あれこそ、本当の女王だ! あのかたとくらべると、この女の人はあまり上品とはいえない。
「なぜ、だまっているのだ。なんとかいったらどうだ!」
その女王がどなりました。龍男が顔をあげて、きっぱりといいました。
「休ませてくれて、ありがとうございました。でも、悪いけど、ぼくたちは別のドアのほうへ行きます」
そういうと、立ちあがりました。
「悪かった。つい、どなってしまって。まあ、そう急がなくてもよいではないか。つかれているであろう? なにかおいしいものでも食べて、もう少し休んでいくがよい。あの女は、なんのもてなしもしてくれなかったのだろう? そういう冷たい女なんだ」
そういうと、おくのほうへ引っこんでいきました。
「龍男くん、どうしてあんなことをいったの? にせものの女王のいうことなんて信じちゃだめよ! いっしょに本物の女王さまを助けてあげましょう」
翠がいいました。
「でも、なんだかおかしい。どうして、あの人のほうが本物だってわかるんだ?」
「本物だからよ! あたしにはわかるの!」
翠がむきになって、どなりました。
「翠ちゃん、落ちついて。なんだかへんだよ。どっちが本物なのか、よく考えてみよう」
そのとき、おぼんになにかをのせて、女王がもどってきました。あまーいにおいのする、色とりどりのおかしと緑色の飲み物でした。ふたりの前にあるテーブルにおいてくれました。
「こういうあまいものを、好きなだけ食べたり飲んだりして、ゆっくり休んでいくがいい。
そう女王はいってくれましたが、あまりにもきついにおいとはでな色に、龍男は食べたり飲んだりする気にはなれませんでした。しかも、部屋の中はどこもキンキラキンで、ずっといるとつかれてしまいます。
でも、翠はおかしを食べはじめました。おなかはすいていないはずなのに、ガツガツと、どんどん口に入れています。それから、緑色の飲み物をごくごく飲みました。
「あまーい! おいしいー!」
龍男が食べていないことも気にならないようです。
女王は翠のようすをうれしそうに見ています。
「いい子だ。子どもはあまいものが好きでなくちゃな。それに、女の子はきれいなものも好きだろ? さあ、いっぱい食べたら、今度はきれいなものをあげよう」
女王がネコなで声をだしました。そして、どこからか真っ白な真珠のネックレスをだしました。そのネックレスは光があたるとキラキラひかります。
翠はそれを見て、目をかがやかせました。
「えー! これをもらえるんですか?」
翠はおかしでよごれた手を服でこすってよごれを落とすと、ネックレスを受けとりました。
「どう? にあう?」
さっそく首にかけると、龍男のほうをむいてききました。
「うん、まあ……」
白いシャツに青いパンツというカジュアルな服で、しかも、白いシャツにはたくさんよごれがついています。ごうかな真珠のネックレスがにあうはずはありません。でも、翠はごきげんで、首にかかったネックレスをいじっています。
そのとき……
「キャー!」
ネックレスがくねくね動きだして、翠の手首にまきつきました。それから、どんどんのびてきて、翠の体にまでまきつきました。翠はうでごと、すっかりネックレスにしばられてしまいました。

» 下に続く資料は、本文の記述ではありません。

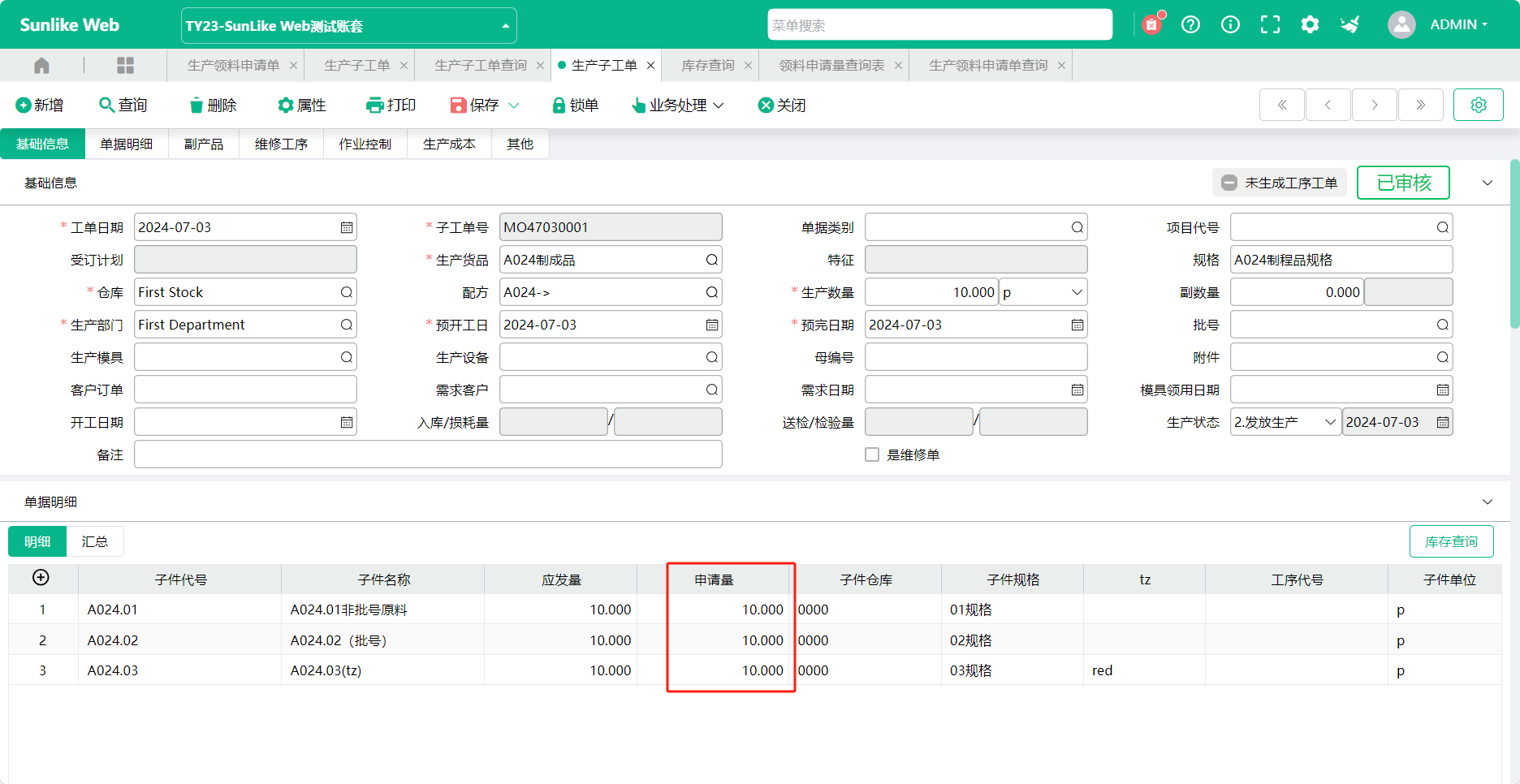The image size is (1520, 784).
Task: Click the add row plus icon in table
Action: coord(41,578)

龍男はあわてて、そのネックレスを引っぱりました。でも、ぎちぎちにまきついて、びくともしません。
そのとき、翠の体がぐらりとゆれて、イスからすべり落ちました。
「翠ちゃん、翠ちゃん、どうしたの?」
返事がありません。目をとじて、ぐったりしています。気をうしなったのか、ねむっているのか……。